My final advice is to go more slowly in general. You have been diagnosed only in the past day or so, and your thoughts, fears, and anxieties about the future are tumbling all over themselves. While nobody wants genital herpes, it definitely is not a "plague" and most cases settle into a state of inconvience and not much more. For the moment, focus on proper care for yourself. Most likely you are on one of the anti-herpes drugs; I certainly hope so. (If not, call your doc right away and get a presecription!)
Good luck-- HHH, MD
The HSV blood test says nothing about how long an infection has been present. However, a pair of tests often can nail it. If your swab test is negative, have an immediate blood test. Since it takes a minimum of 10 days and often 3-6 weeks to develop antibodies detected in the blood, it likely will be negative. You can then have another blood test at around 6 weeks, and perhaps yet another at 3-4 months. Conversion of negative to positive for HSV-2, for example, would mean you were recently infected. If your swab test is positive, the diangosis will be nailed and blood testing won't be necessary. (The nature of your symptoms is very strong evidence, all by itself, that this is an initial infection, not recurrent -- i.e. you haven't had herpes a long time.)
Thanks Dr. Handsfield. Will taking a blood work or some sort confirmed that this is a new infection and not something I had for months or years?

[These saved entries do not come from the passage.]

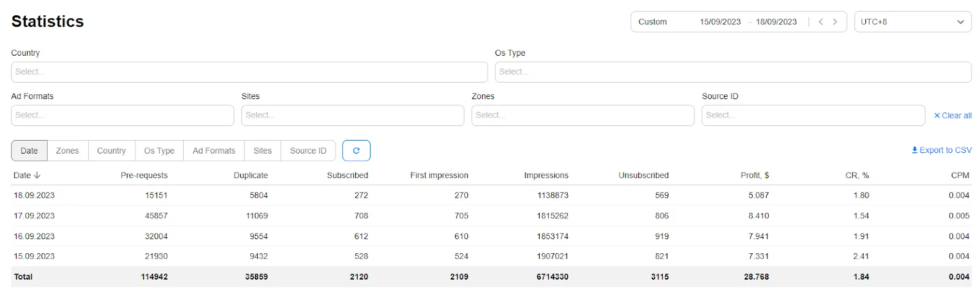
Task: Open the Ad Formats filter dropdown
Action: point(123,115)
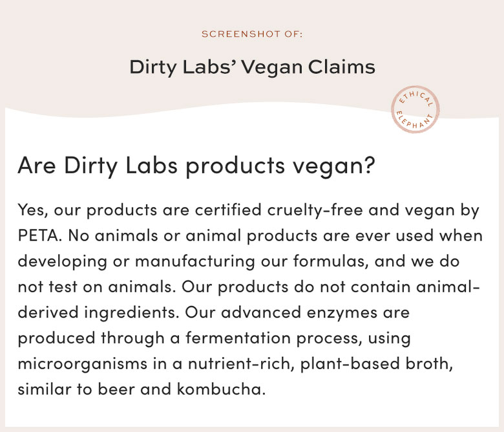Click the 'Are Dirty Labs products vegan?' heading
The width and height of the screenshot is (504, 432).
(196, 166)
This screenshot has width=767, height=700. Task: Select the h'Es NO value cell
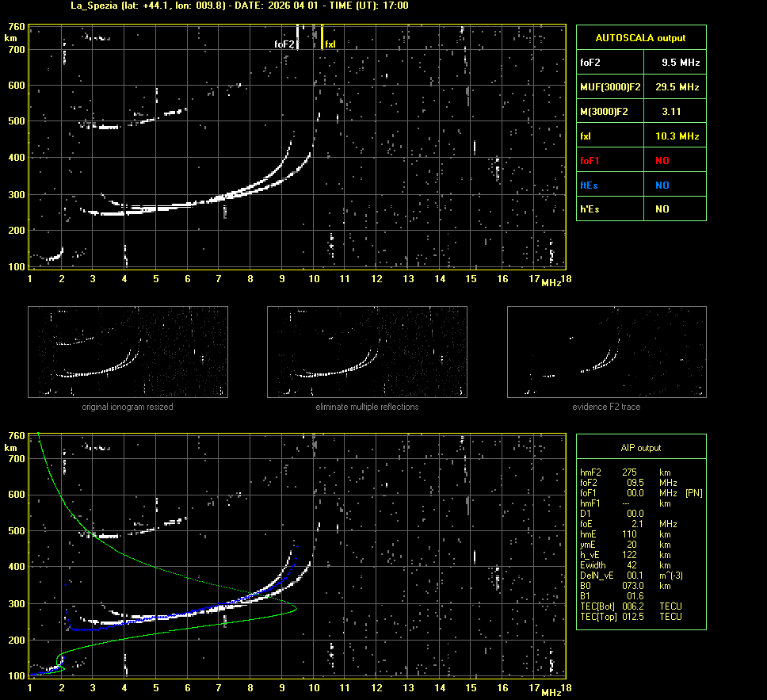(662, 209)
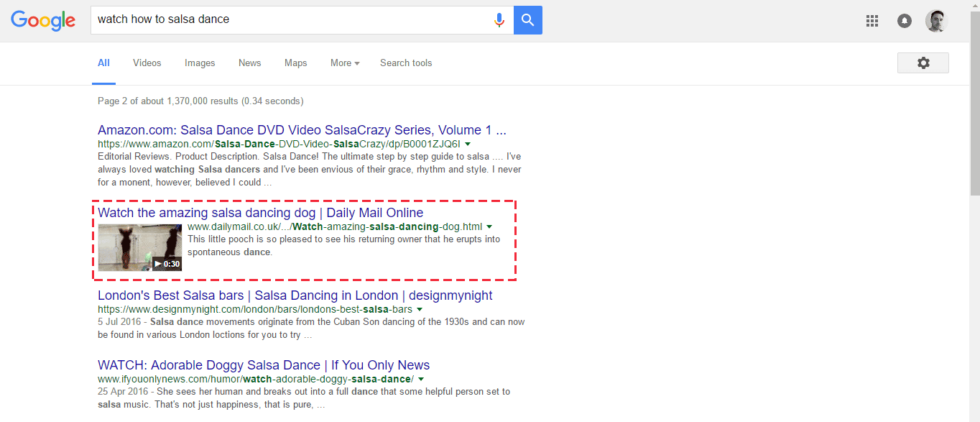Open Search tools
The width and height of the screenshot is (980, 422).
pyautogui.click(x=405, y=63)
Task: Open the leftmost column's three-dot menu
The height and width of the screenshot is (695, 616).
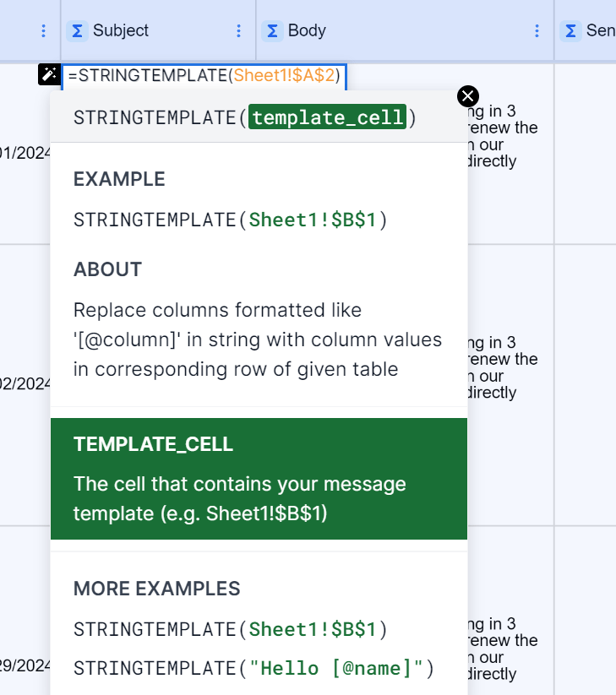Action: pos(43,30)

I read somewhere that a new infection will not show up in the blood yet as it takes time for antibodies to form?
Your symptoms indeed sound typical for initial genital herpes, probably a true primary infection. I suppose you may also have a UTI, but initial herpes alone can mimic UTI and cause similar changes on urinalysis. Same for yeast, although dual infections with herpes and yeast probably are pretty common. Most important, I'm glad to hear you're taking valacyclovir (Valtrex).

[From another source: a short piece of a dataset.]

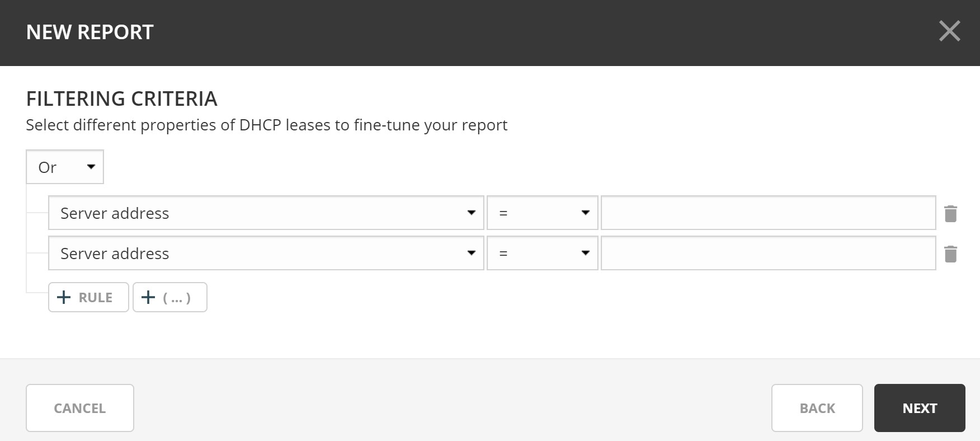Open the Or logical operator dropdown
This screenshot has height=441, width=980.
pyautogui.click(x=65, y=167)
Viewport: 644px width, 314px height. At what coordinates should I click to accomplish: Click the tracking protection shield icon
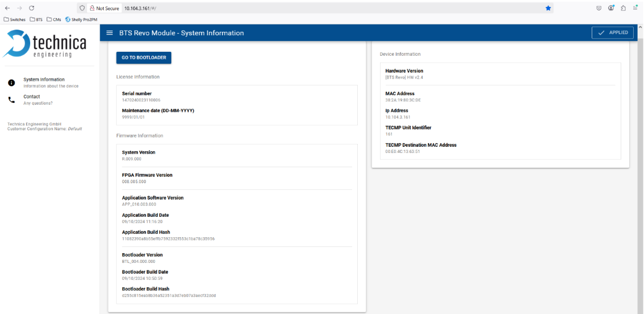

The information about sexual exposures with your partners doesn't change my view that partner B is the probable source; and that your infection probably is due to HSV-2, not HSV-1.

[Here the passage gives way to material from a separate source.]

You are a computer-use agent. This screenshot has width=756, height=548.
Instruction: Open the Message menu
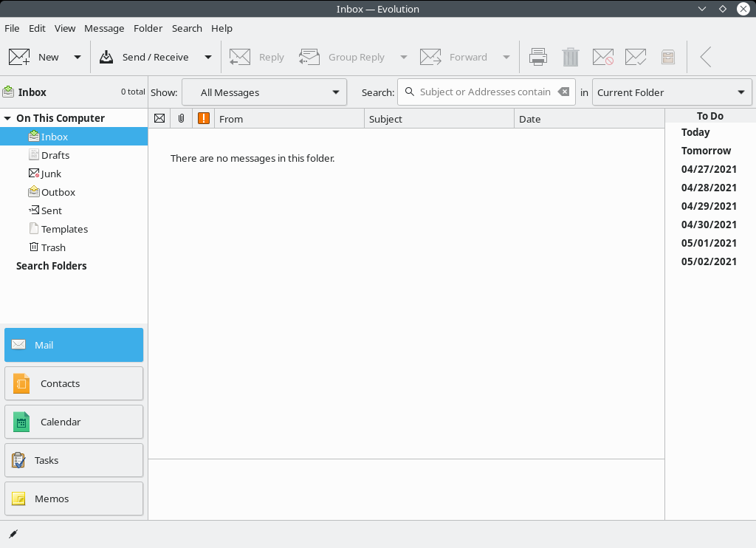(x=104, y=28)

Don't get too concerned yet about recurrences and their prevention. That will come later. Unfortunately, the stories about healthy food and stress control are urban myths; they have little if any impact on recurrence frequency.
As for partner B's former partners, they could easily have escaped infection. Herpes transmission is hit or miss; many monogamous couples with one partner with HSV-2 have unprotected sex for years without transmission of the virus. Anyway, those partners could have been previously infected, and therefore immune; or could have been infected but had no symptoms.
Sorry one more question. Won't partner b's ex girlfriends had contracted these from him as well? The initial thought everyone has is if their exes have not complained, then it's not them.
Thanks Dr. Hansfield. Hope you don't mind with a few more questions. I'll be happy to pay another fee. Let me know. My symptoms are lesions around labia, fevers to 101, flu like symptoms, burning sensation when urinating and general uncomfort in that region. I currently also have UTI and yeast infection. Is there a chance this could be dormant in me for a while or based on sudden outbreak with no prior symptoms that I have only recently been exposed to this? I am on valtrex now. Both partners are genital intercourse. In fact with partner b, we have not had cunnilingus at all. Cunnilingus and genital intercourse with partner a, yes. Is it true that eating healthy and less stress lessens the frequency of the reoccurrence? I really do appreciate your final advice. I'm so thankful for this forum.
Somewhere along the line, partner B definitely will need to be informed of your infection. Probably he is the source, as discussed above; but if A is the source (despite the atypical timing) then B was exposed at a time you probably were highly infectious, and of course would need to know that.